(Collected data)
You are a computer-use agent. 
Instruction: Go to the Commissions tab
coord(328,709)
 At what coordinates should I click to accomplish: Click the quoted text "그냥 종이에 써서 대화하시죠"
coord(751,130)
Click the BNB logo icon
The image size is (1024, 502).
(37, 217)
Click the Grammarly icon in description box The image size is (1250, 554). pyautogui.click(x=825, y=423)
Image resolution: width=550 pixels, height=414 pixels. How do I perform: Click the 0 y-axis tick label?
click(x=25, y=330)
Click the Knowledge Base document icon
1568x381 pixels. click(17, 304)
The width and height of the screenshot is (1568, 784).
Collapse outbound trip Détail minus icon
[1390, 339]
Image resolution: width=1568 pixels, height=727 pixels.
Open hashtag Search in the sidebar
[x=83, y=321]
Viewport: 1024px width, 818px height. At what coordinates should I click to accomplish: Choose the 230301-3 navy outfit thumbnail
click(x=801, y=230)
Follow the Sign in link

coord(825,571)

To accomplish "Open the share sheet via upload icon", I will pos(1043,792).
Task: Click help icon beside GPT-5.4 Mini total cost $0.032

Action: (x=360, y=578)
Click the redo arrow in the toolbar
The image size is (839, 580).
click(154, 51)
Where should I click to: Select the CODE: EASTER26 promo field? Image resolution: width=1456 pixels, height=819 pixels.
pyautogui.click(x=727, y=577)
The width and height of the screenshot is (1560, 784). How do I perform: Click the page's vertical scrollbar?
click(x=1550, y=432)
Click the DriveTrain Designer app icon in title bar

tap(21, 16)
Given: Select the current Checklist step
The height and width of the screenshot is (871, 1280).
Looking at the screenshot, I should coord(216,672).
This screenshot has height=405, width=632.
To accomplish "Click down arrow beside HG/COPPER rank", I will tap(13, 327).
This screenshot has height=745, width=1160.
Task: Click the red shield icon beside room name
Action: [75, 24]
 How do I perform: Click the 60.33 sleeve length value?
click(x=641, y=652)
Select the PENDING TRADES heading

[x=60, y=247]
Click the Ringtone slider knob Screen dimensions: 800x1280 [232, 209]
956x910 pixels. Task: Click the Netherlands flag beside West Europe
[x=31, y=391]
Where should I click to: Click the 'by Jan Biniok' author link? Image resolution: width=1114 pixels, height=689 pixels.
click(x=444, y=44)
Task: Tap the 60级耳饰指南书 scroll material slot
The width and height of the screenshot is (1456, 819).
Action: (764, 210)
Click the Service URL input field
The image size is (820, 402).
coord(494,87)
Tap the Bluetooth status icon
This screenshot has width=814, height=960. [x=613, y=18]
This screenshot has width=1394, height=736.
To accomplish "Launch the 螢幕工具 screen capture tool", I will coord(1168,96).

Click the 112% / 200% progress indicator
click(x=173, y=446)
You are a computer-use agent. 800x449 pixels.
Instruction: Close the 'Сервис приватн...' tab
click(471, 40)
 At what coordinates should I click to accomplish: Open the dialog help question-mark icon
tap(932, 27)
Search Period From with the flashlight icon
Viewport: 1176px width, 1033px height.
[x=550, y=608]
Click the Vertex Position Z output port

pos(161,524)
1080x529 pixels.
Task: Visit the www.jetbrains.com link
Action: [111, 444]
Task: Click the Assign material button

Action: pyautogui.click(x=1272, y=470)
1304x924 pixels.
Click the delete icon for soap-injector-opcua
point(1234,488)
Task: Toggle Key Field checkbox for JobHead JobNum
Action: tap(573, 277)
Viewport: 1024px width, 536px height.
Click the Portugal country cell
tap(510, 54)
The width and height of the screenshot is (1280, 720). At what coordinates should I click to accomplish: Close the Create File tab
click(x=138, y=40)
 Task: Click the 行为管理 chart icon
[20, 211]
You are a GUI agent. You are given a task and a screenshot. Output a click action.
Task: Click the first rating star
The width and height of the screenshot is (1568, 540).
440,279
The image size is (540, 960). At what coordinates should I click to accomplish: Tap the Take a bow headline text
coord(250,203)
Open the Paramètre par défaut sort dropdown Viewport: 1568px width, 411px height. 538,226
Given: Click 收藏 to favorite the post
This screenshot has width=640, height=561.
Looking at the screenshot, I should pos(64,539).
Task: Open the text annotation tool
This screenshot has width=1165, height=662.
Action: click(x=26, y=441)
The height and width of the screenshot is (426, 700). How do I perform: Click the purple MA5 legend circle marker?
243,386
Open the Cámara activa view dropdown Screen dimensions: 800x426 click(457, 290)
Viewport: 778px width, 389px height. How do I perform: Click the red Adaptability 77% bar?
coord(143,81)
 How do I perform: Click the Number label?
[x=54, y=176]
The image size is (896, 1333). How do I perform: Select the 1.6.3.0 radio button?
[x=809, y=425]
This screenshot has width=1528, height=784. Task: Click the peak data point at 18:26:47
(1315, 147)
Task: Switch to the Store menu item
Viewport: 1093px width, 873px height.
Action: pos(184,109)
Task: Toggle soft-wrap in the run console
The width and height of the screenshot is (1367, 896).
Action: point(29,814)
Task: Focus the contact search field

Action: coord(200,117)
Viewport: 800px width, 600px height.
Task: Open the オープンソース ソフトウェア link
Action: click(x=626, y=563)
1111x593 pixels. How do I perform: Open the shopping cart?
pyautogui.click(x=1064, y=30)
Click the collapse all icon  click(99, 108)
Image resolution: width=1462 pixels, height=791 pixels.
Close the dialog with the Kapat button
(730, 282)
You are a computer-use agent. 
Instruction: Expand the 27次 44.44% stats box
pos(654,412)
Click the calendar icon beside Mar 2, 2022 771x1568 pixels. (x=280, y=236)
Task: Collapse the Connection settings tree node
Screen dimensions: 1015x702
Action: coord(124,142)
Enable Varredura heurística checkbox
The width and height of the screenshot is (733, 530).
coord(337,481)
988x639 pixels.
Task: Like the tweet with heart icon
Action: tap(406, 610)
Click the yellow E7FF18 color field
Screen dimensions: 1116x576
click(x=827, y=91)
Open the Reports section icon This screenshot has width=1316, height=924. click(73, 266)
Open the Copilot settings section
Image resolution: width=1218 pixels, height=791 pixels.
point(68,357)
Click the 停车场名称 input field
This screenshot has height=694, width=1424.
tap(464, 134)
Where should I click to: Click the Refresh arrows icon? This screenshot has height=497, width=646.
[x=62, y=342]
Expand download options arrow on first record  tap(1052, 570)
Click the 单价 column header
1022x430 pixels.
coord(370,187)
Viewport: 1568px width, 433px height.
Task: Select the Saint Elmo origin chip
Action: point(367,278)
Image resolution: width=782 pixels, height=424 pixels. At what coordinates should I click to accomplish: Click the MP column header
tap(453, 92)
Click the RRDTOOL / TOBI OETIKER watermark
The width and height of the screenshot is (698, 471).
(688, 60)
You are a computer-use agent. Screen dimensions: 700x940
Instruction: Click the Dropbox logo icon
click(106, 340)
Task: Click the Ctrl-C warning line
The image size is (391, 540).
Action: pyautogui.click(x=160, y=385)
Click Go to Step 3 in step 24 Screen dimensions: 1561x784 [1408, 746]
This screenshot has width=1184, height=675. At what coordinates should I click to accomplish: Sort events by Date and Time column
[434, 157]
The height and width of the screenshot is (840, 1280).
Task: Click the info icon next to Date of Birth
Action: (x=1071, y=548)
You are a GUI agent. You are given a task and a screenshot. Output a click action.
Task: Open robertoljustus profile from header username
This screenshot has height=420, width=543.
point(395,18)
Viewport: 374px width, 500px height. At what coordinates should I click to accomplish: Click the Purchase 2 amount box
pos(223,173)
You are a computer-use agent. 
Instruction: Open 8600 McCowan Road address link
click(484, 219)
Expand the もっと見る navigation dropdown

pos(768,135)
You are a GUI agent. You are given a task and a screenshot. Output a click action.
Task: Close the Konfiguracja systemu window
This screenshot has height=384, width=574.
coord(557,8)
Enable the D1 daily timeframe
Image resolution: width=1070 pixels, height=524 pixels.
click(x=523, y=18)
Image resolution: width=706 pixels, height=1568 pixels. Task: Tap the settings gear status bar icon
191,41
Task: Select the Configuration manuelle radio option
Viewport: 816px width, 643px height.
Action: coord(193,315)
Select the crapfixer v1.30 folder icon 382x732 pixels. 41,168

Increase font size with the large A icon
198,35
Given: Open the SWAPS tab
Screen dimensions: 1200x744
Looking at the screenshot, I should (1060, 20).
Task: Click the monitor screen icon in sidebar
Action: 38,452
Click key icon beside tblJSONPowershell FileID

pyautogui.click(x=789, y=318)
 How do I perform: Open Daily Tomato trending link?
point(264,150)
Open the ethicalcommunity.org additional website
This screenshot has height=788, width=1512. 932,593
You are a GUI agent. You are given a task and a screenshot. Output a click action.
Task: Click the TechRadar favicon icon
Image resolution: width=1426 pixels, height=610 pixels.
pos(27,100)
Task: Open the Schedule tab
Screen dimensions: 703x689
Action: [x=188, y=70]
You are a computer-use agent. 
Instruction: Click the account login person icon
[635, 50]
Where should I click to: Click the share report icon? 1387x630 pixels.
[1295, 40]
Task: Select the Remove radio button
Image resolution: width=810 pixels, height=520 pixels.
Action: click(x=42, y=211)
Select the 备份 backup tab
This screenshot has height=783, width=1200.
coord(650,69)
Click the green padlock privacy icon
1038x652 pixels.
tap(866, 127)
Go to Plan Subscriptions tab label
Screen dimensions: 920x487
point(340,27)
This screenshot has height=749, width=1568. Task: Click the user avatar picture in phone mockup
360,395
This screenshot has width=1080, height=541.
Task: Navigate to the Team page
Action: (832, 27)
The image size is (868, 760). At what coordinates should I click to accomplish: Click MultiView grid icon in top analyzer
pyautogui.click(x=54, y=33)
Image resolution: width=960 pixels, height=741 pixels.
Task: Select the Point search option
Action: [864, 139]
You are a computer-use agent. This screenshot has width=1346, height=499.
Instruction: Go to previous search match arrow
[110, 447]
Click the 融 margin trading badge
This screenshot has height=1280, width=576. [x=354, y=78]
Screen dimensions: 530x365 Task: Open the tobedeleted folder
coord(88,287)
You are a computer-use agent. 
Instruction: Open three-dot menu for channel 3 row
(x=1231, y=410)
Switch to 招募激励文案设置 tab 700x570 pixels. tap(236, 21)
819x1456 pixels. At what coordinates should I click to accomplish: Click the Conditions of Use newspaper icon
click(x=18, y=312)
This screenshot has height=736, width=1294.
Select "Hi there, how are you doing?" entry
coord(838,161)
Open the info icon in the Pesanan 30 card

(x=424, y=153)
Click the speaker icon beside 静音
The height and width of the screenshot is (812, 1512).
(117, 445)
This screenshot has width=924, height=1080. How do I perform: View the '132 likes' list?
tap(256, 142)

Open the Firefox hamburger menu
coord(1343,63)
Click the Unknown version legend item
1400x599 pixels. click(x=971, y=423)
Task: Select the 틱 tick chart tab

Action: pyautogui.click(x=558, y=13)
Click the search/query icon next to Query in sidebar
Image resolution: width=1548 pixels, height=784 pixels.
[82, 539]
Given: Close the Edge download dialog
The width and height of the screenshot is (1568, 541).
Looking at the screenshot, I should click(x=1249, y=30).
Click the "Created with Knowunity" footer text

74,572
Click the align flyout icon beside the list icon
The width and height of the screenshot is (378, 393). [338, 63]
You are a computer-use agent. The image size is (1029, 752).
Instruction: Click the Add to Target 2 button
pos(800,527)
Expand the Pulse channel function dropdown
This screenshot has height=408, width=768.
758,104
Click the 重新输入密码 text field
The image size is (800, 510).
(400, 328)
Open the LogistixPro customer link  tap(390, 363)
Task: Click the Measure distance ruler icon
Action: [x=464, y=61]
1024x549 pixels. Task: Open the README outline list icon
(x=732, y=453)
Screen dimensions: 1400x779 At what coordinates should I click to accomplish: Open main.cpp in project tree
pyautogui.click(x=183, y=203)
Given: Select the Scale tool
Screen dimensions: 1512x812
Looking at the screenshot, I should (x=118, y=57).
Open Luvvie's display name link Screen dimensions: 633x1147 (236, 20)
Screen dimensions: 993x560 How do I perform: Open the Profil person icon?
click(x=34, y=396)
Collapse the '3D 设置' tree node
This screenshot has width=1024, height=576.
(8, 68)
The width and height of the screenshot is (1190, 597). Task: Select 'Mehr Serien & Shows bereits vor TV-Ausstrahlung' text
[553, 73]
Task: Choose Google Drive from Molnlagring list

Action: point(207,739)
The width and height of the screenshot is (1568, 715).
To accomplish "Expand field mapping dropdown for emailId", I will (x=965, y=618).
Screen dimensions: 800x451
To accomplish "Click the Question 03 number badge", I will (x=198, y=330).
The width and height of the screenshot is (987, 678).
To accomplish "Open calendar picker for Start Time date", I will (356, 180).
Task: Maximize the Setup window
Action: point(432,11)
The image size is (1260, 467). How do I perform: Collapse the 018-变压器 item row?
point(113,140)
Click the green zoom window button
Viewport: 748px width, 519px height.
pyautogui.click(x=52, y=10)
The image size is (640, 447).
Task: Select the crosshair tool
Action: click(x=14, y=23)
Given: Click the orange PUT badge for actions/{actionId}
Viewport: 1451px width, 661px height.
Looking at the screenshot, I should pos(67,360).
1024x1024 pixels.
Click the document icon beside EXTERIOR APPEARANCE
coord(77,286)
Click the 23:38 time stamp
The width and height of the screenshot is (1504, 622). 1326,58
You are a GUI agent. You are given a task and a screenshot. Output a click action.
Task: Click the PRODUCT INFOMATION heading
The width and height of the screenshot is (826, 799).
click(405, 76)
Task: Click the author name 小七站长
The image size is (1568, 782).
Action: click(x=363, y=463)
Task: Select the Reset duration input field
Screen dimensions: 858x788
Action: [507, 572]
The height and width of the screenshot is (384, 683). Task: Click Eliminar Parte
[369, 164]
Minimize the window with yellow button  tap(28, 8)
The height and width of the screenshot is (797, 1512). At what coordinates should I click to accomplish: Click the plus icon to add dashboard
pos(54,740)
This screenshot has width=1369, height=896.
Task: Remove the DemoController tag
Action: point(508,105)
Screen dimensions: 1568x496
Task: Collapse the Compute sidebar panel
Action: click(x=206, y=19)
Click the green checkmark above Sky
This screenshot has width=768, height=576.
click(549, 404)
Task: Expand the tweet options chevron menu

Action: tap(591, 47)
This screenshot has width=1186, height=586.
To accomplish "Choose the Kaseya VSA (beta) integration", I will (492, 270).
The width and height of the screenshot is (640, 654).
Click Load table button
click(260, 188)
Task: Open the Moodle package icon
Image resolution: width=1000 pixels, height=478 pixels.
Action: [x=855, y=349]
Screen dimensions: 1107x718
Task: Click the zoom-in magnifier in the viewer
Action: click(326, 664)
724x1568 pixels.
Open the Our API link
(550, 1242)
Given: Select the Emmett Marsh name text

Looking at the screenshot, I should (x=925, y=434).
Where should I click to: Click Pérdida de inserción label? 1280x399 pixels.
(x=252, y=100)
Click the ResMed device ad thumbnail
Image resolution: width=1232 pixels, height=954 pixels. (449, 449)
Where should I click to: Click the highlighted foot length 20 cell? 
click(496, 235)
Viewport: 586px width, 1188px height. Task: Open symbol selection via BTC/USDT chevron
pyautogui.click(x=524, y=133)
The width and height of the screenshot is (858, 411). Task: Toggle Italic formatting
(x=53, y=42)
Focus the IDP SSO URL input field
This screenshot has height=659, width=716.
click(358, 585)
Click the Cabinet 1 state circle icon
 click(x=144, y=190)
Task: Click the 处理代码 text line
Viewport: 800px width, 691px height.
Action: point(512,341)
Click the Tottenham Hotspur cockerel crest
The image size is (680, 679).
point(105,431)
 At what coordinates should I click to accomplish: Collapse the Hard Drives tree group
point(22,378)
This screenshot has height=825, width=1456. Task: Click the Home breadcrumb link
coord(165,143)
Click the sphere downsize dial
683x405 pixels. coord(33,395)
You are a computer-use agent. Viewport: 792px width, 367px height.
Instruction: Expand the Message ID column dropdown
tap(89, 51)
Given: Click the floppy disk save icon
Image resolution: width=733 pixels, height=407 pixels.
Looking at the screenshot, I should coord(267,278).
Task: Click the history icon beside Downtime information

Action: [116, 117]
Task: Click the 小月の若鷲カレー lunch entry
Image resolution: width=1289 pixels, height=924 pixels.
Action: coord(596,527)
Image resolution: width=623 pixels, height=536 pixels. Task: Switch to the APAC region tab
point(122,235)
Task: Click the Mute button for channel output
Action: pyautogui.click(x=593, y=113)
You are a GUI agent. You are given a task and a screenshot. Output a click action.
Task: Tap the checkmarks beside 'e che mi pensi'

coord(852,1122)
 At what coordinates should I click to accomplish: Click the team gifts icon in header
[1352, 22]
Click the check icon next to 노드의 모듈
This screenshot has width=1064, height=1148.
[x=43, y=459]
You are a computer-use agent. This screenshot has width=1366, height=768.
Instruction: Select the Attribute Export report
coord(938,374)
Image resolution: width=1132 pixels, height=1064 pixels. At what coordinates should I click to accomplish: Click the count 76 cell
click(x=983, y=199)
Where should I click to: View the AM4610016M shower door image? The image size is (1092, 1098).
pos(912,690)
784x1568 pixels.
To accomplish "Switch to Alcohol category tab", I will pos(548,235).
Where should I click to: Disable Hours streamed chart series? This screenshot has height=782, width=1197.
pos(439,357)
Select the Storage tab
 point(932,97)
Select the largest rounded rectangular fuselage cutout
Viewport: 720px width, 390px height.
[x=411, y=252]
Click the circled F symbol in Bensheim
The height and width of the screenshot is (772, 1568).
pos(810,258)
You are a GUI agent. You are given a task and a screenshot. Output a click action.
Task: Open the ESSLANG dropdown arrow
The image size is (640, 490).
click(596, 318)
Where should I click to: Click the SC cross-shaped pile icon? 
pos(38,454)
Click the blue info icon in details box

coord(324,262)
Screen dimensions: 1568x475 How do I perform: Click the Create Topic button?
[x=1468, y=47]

> **WORK ORDER**:
Scan the data above for the word "step". Copy every line in which it is found.

> **ANSWER TO THE EXERCISE**:
Given: Select the current Checklist step
Click Go to Step 3 in step 24 Screen dimensions: 1561x784 [1408, 746]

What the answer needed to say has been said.